Frida was silent for a beat too long before saying, "God, are you okay?" And then, a little cautiously: "Is Bruce with you?"

"I don't think he was here when it happened, thank goodness," Fanny said, nudging a hump of debris with her foot. There didn't seem to be any mounds of shattered furniture dense enough to hide a Bruce-sized body.

"But you know where he is?"

"I know he's not here," Fanny said irritably. "Which I think we can both agree is a good thing, considering the absolute gale force state of the place."

"Fanny," Frida said with uncharacteristic gentleness, "didn't you tell me about that other time where—"

"That was different. I'd left the window open."

"—you came home and your building was buried under a hundred tons of Gulf Coast driftwood?"

"I left the window open and a little weather blew in," Fanny said. She was beginning to regret calling her friend. "And I think it's lovely that you try to link everything bad in my life back to Bruce. I never thought you'd be that friend."

There was silence on the line for a moment, the sort of encapsulated muteness of two people being quiet on the phone together. From Frida's end came the sudden sound of a television.

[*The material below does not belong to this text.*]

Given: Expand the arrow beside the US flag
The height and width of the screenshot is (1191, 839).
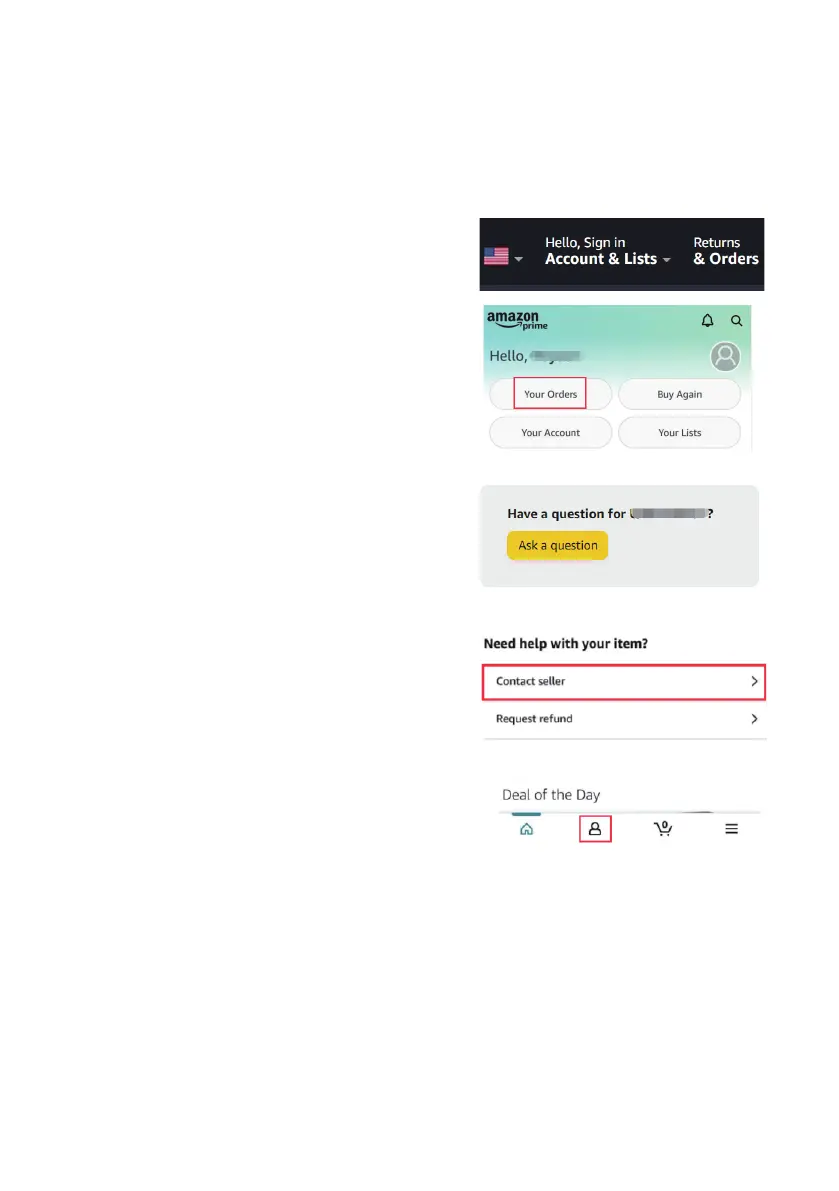Looking at the screenshot, I should pos(518,259).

"Fanny, as much as I want to shrug this off, hang up, and wait for you to come to your senses, I can't. Someone is going to get hurt."

"People get hurt every day! You're honestly trying to pin an act of nature on my boyfriend. You're actually going there."

Frida went quiet again. The TV in the background got louder, as though she'd moved closer to the speaker.

Fanny was teeing up another scathing refutation of Frida's frankly unfair thesis that Bruce was somehow the cause of all the destruction when Frida made a shocked noise into the receiver.

"Fanny, you need to turn on the channel 3 news right the gently caress now."

"My TV is smashed to poo poo, in case you weren't paying attention to the literal premise of this entire conversation."

"Right. Right. Okay. I'm going to video chat you and show you my TV."

"I don't have time for—"

But Frida had already turned on her phone's camera, aimed it at the television. At first Fanny only perceived a white-blue square of light, but this resolved into the five o'clock weather report. The meteorologist stood in front of a green screened image of Florida, gesturing at something swirling upward from the gulf of Mexico.

"...and the governor has announced a statewide emergency in advance of the category five hurricane that the World Meteorological Organization has dubbed Hurricane Bruce..."

"I don't have to loving listen to this poo poo," Fanny said, and ended the call.

A moment later there came a knock at the door—probably those folks from FEMA again, Fanny thought ruefully. She decided she'd tell them to gently caress right off with their condescending little tents and food rations. Bruce had been tested by NOAA and scored a low 7 on the Beaufort wind force scale—hardly a hurricane. Some people just hated to see a happy couple, Fanny supposed.